You can keep at least some behavioral-ad cookies at bay by opting out of the services at the Network Advertising Initiative's site.Online ads are not only booming--and scrolling, spinning, shaking, shouting, and singing--they are also watching you even as you are viewing them, capturing your click patterns to create more detailed profiles than traditional browser cookies do.
Behavioral marketing networks such as BlueLithium, Revenue Science, and Tacoda display ads based on your browsing habits. Spending on these behavioral ads will grow from $1.5 billion in 2007 to more than $2 billion next year, according to eMarketer, a market research firm. And the company expects video ads to account for more than a third of that total.
The networks say that behavioral ads are more effective for advertisers, and usually less intrusive for consumers, than are standard pop-ups or adware. But the potential for abuse is troubling, privacy advocates claim, and the vast majority of Netizens have no idea that their actions are being tracked so closely.
Visit any of the 1000-plus sites on BlueLithium's ad network, and your PC will get a cookie that records the Web pages you visit, the ads you click, and whether you bought anything.
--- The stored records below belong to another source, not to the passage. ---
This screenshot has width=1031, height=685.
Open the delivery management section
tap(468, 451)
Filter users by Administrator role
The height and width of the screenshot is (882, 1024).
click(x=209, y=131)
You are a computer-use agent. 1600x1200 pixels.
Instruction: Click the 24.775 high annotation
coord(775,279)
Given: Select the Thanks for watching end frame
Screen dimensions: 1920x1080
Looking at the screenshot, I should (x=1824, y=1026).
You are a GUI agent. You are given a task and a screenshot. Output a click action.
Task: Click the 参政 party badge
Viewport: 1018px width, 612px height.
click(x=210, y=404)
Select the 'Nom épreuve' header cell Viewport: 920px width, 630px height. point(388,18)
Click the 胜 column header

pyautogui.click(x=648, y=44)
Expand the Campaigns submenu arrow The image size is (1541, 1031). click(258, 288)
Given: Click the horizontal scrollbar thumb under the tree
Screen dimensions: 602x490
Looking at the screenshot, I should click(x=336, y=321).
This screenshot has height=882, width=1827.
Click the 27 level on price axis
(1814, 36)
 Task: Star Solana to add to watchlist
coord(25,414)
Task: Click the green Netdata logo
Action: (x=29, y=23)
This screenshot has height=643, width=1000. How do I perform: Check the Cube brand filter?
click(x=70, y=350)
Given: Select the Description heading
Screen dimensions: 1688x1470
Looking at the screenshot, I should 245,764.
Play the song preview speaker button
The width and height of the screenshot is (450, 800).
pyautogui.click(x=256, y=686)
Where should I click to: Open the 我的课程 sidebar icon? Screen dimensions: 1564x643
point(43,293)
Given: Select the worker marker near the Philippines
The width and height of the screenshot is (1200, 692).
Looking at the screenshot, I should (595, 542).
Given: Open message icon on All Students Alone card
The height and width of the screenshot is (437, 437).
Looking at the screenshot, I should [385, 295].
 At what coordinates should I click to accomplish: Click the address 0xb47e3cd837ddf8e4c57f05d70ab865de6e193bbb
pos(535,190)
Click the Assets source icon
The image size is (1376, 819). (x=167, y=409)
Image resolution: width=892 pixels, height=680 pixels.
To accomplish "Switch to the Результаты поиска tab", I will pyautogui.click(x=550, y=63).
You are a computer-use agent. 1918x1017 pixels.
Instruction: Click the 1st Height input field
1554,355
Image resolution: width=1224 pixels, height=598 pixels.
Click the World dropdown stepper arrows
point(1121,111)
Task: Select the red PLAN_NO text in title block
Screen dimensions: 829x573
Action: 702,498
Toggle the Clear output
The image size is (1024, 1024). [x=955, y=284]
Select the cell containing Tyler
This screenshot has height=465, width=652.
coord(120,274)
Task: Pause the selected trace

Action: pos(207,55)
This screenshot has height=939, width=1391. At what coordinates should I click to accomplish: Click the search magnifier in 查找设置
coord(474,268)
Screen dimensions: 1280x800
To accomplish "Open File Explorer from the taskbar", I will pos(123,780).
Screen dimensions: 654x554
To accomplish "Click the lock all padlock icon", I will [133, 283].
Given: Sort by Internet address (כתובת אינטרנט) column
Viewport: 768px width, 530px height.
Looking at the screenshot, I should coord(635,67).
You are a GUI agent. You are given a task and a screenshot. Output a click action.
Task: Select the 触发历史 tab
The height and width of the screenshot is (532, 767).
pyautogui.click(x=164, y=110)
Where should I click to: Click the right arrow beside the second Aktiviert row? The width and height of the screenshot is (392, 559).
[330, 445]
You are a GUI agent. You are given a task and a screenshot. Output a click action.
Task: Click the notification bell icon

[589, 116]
The network then delivers ads based on your interests: Shop for cell phones at one site, and you might see ads for handsets at another, unrelated site, while someone with other interests would see a different ad. Unless you keep a close watch on your browser cookies, though, you'd never know you were being targeted. BlueLithium chief marketing officer Dakota Sullivan declines to name any of the company's clients, but says that they include 70 of the 100 most popular sites.